The Notes of this series are subject to redemption at any time, in whole or in part, upon at least 30 calendar days’ notice by mail. The Company will pay a redemption price equal to the sum of the principal amount of the Notes being redeemed (plus any interest that accrued before the redemption date) and any “make-whole amount” with respect to the Notes. Interest installments on a Note specified to be due on or before such redemption date will be payable to the Holders of record on the relevant record date.
The “make-whole amount” means the amount by which (1) the aggregate present value (as of the redemption date) of the principal being redeemed and the remaining payments of interest to the stated maturity date (excluding the interest that accrued before the redemption date) payable on that principal had the redemption not been made, determined by discounting the principal and interest on a semi-annual basis in the “reinvestment rate” (as described below) from the dates on which the principal and interest would have been payable to the redemption date, exceeds (2) the aggregate principal amount of the Notes being redeemed.
The reinvestment rate is determined on the third business day before the notice of redemption is given to participants and is equal to the Treasury Yield plus 0.25%.
The “Treasury Yield” means the yield on Treasury Notes at a constant maturity corresponding to the remaining life to the stated maturity (as of the redemption date, rounded to the nearest month) of the principal being redeemed.
The Treasury Yield will equal the arithmetic mean of the yields published in the statistical release (identified below) under the heading “Week Ending” for “U.S. Government Securities — Treasury Constant Maturities” with a maturity equal to such remaining life. If no published maturity exactly corresponds with such remaining life, then the Company will interpolate or extrapolate the Treasury Yield on a straight line basis from the arithmetic mean of the yields for the next shortest and longest published maturities.
The statistical release is the release designated “H.15(19)” or any successor publication published weekly by the Board of Governors of the Federal Reserve System which re-ports yields on actively traded United States government Securities adjusted to constant maturities. If no statistical release is published at the time of any redemption of the Notes or if the for-mat or content of the statistical release changes so as to preclude a determination of the Treasury Yield in the above manner, the Company will designate a reasonably comparable index. For calculating the reinvestment rate, the Company will use the most recent statistical release published before the date of determination of the make-whole amount.
In the event of redemption of this Note in part only, a new Note or Notes of this series and of like tenor for the unredeemed portion hereof will be issued in the name of the Holder hereof upon the cancellation hereof.
The Indenture contains provisions for defeasance at any time of (a) the entire indebtedness evidenced by this Note or (b) certain restrictive covenants and Events of Default with respect to this Note, in each case upon compliance with certain conditions set forth in the Indenture.
If an Event of Default with respect to Notes of this series shall occur and be continuing, the principal amount of any accrued but unpaid interest on the Notes of this series may be declared due and payable in the manner and with the effect provided in the Indenture.
The Indenture permits, with certain exceptions as therein provided, the amendment thereof and the modification of the rights and obligations of the Company and the rights of the Holders of the Notes of each series to be affected under the Indenture at any time by the Company and the Trustee with the consent of the Holders of a majority in principal amount of the Notes at the time Outstanding of each series to be affected.

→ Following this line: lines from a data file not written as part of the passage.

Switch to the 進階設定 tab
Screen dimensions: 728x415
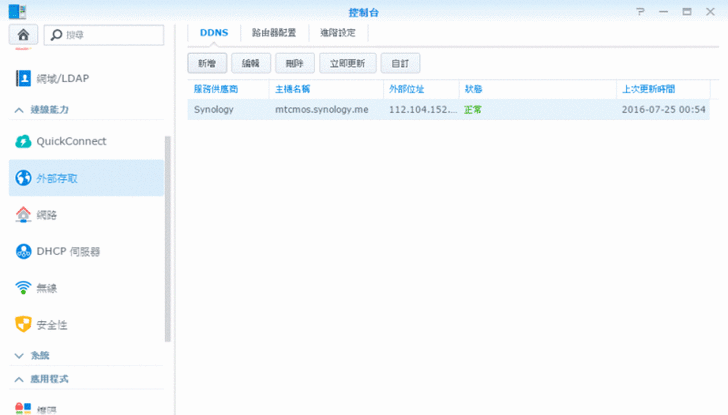[337, 33]
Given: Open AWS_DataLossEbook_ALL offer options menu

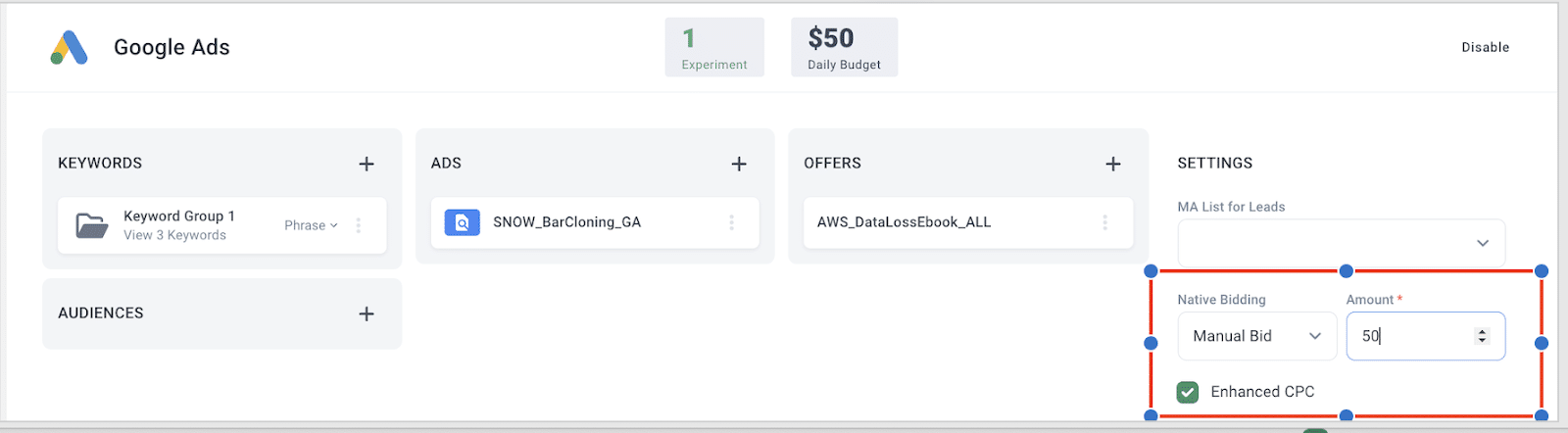Looking at the screenshot, I should pyautogui.click(x=1104, y=222).
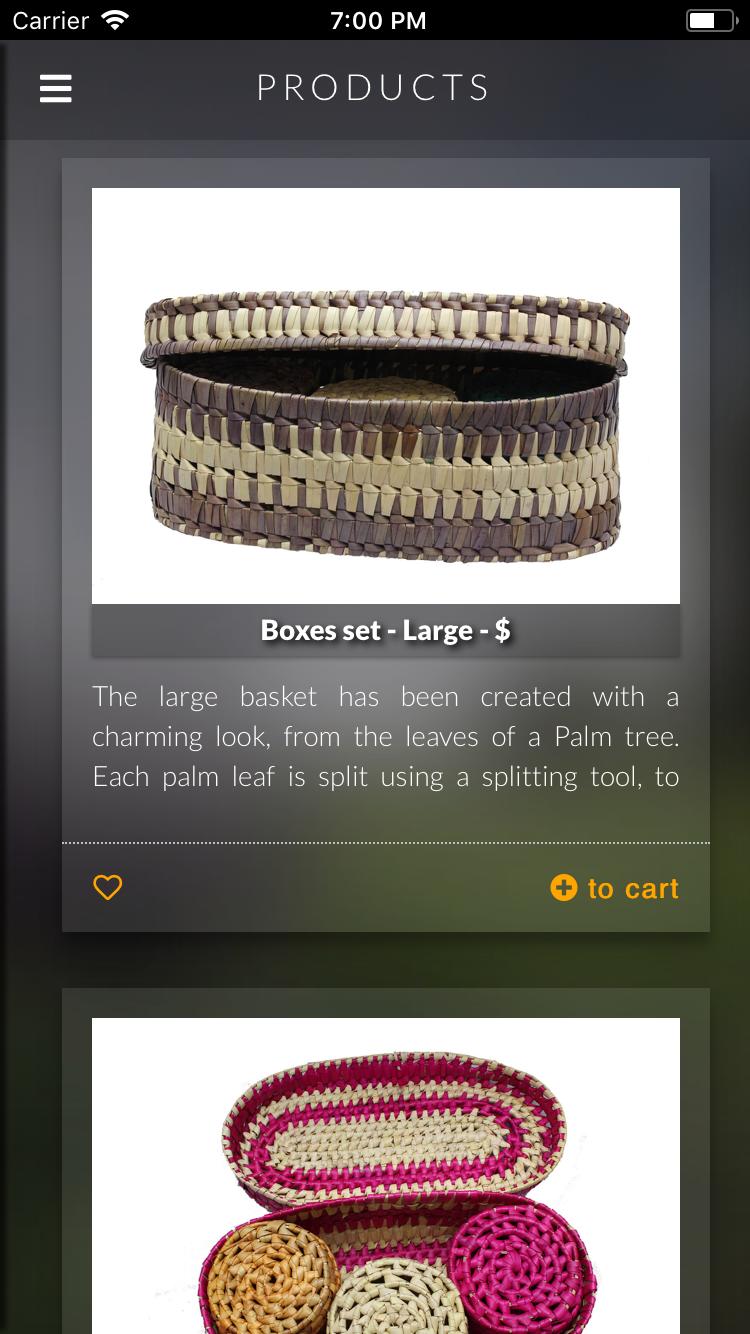This screenshot has height=1334, width=750.
Task: Open the brown woven basket product image
Action: click(386, 396)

The Indenture also contains provisions permitting the Holders of specified percentages in principal amount of the Notes of each series at the time Outstanding, on behalf of the Holders of all Notes of such series, to waive compliance by the Company with certain provisions of the Indenture and certain past defaults under the Indenture and their consequences. Any such consent or waiver by the Holder of this Note will be conclusive and binding upon such Holder and upon all future Holders of this Note and of any Note issued upon the registration of transfer hereof or in exchange herefor or in lieu hereof, whether or not notation of such consent or waiver is made upon this Note.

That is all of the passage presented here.